» INPUT FOR THIS TASK
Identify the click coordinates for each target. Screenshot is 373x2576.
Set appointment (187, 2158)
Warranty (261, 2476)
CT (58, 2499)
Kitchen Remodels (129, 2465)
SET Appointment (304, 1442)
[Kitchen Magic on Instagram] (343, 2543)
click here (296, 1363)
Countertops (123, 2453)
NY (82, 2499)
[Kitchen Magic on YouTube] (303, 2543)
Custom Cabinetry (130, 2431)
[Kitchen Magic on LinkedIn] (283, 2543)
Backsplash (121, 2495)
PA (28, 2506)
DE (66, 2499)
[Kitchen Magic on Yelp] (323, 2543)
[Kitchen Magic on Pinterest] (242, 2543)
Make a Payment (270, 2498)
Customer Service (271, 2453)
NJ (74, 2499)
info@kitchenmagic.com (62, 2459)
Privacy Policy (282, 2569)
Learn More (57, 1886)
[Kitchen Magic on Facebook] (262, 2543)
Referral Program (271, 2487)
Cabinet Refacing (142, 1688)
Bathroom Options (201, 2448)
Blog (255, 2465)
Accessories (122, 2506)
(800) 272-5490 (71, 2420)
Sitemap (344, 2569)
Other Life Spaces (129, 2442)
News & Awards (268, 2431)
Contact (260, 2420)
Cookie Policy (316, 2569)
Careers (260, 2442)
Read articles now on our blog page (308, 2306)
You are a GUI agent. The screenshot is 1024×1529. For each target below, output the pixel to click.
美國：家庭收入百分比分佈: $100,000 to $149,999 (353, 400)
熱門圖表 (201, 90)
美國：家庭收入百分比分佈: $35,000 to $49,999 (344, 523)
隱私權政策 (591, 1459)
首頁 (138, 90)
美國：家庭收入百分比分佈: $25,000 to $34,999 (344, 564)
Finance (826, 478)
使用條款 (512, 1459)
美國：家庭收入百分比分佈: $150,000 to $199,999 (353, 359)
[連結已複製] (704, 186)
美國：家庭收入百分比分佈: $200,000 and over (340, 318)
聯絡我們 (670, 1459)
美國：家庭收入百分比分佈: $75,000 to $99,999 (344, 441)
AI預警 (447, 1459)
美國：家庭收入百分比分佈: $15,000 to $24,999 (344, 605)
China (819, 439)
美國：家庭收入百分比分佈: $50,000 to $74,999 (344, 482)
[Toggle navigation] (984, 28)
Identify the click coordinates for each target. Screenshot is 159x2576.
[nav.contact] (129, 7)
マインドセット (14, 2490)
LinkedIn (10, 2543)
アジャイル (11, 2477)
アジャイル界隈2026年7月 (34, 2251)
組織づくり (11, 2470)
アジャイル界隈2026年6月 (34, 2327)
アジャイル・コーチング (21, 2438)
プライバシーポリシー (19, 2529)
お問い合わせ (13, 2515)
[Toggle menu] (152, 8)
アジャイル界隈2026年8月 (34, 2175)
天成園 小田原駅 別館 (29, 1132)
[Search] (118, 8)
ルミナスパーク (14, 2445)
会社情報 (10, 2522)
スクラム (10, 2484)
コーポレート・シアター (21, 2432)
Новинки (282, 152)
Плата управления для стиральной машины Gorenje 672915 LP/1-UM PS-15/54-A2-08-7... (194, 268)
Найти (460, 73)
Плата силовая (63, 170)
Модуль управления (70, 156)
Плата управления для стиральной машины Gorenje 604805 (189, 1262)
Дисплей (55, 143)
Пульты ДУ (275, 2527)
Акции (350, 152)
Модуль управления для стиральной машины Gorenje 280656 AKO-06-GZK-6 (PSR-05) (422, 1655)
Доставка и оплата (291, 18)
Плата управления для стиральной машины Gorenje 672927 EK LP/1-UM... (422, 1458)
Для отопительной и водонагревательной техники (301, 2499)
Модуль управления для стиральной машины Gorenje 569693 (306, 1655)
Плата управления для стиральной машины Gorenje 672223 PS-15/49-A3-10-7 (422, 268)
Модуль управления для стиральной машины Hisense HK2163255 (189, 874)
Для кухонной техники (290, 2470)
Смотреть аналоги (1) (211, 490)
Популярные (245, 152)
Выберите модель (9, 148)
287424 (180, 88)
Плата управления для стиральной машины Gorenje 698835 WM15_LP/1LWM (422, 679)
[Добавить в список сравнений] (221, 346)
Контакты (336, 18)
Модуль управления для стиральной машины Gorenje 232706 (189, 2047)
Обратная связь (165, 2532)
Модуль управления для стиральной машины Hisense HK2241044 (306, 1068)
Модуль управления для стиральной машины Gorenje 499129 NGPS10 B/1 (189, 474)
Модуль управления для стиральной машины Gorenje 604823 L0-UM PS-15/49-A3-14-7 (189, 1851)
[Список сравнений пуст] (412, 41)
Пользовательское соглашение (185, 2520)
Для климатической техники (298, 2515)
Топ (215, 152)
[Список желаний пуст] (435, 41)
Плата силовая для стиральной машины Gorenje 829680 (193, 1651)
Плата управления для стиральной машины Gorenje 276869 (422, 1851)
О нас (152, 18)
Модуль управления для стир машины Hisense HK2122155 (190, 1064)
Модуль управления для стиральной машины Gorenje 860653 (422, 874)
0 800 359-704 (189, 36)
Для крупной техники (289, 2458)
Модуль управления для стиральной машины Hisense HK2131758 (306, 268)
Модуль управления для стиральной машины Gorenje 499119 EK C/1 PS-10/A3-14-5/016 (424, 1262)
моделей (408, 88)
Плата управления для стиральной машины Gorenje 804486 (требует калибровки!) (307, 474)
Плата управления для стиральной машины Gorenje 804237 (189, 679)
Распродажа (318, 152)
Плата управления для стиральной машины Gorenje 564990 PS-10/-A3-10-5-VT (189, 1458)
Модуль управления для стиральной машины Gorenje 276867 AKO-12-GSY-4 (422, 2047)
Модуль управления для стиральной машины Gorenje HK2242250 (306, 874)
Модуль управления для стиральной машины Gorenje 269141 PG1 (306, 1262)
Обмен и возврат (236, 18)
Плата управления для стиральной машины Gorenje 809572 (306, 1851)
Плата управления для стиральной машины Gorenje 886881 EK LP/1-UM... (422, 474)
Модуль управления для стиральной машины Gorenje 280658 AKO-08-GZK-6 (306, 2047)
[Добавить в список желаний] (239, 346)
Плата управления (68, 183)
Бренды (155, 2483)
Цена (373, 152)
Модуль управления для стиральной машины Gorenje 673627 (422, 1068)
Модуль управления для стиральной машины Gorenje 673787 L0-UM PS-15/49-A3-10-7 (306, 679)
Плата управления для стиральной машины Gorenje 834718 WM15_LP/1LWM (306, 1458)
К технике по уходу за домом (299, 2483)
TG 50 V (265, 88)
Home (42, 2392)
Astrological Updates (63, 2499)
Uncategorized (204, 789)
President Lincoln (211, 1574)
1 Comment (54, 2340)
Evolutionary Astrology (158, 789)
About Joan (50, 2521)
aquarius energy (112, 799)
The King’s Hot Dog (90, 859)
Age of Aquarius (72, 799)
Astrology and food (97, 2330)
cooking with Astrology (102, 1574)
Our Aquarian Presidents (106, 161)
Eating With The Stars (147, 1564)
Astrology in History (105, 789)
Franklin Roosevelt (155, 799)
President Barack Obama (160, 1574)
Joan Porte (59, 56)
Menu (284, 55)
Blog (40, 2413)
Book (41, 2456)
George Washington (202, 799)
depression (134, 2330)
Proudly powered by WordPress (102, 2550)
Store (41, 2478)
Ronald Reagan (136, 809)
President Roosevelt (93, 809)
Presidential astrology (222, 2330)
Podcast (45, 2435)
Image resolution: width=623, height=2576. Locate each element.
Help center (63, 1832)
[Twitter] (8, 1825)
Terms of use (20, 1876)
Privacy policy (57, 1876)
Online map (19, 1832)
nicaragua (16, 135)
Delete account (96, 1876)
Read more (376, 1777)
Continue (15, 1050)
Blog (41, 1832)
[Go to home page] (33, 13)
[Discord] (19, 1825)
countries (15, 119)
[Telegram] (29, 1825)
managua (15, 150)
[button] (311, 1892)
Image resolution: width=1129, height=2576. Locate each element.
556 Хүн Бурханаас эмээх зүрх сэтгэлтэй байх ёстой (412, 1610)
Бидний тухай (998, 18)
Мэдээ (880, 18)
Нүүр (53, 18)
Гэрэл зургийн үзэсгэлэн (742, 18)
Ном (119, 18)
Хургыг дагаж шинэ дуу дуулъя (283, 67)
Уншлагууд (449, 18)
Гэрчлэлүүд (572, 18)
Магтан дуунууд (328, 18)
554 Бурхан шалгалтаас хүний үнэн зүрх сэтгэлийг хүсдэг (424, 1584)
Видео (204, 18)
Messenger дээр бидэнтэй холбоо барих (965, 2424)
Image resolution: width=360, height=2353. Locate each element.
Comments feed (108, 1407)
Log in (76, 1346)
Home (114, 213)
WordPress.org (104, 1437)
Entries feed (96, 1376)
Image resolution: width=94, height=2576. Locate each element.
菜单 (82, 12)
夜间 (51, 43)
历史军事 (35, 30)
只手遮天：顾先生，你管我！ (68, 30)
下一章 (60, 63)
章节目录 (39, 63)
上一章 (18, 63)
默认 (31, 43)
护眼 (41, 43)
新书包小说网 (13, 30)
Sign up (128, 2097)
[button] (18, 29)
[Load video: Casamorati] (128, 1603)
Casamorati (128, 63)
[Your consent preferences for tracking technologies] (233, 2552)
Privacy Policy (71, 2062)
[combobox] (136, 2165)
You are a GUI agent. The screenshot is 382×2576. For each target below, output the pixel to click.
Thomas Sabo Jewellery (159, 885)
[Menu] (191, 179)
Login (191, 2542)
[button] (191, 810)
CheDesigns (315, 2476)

» TASK TO CARRY OUT
Scan the listing above for the line that has "会社情報 (10, 2522)", then copy exactly from that line through the line that has "Контакты (336, 18)".

» OUTPUT
会社情報 (10, 2522)
スクラム (10, 2484)
コーポレート・シアター (21, 2432)
Новинки (282, 152)
Плата управления для стиральной машины Gorenje 672915 LP/1-UM PS-15/54-A2-08-7... (194, 268)
Найти (460, 73)
Плата силовая (63, 170)
Модуль управления (70, 156)
Плата управления для стиральной машины Gorenje 604805 (189, 1262)
Дисплей (55, 143)
Пульты ДУ (275, 2527)
Акции (350, 152)
Модуль управления для стиральной машины Gorenje 280656 AKO-06-GZK-6 (PSR-05) (422, 1655)
Доставка и оплата (291, 18)
Плата управления для стиральной машины Gorenje 672927 EK LP/1-UM... (422, 1458)
Для отопительной и водонагревательной техники (301, 2499)
Модуль управления для стиральной машины Gorenje 569693 (306, 1655)
Плата управления для стиральной машины Gorenje 672223 PS-15/49-A3-10-7 (422, 268)
Модуль управления для стиральной машины Hisense HK2163255 (189, 874)
Для кухонной техники (290, 2470)
Смотреть аналоги (1) (211, 490)
Популярные (245, 152)
Выберите модель (9, 148)
287424 (180, 88)
Плата управления для стиральной машины Gorenje 698835 WM15_LP/1LWM (422, 679)
[Добавить в список сравнений] (221, 346)
Контакты (336, 18)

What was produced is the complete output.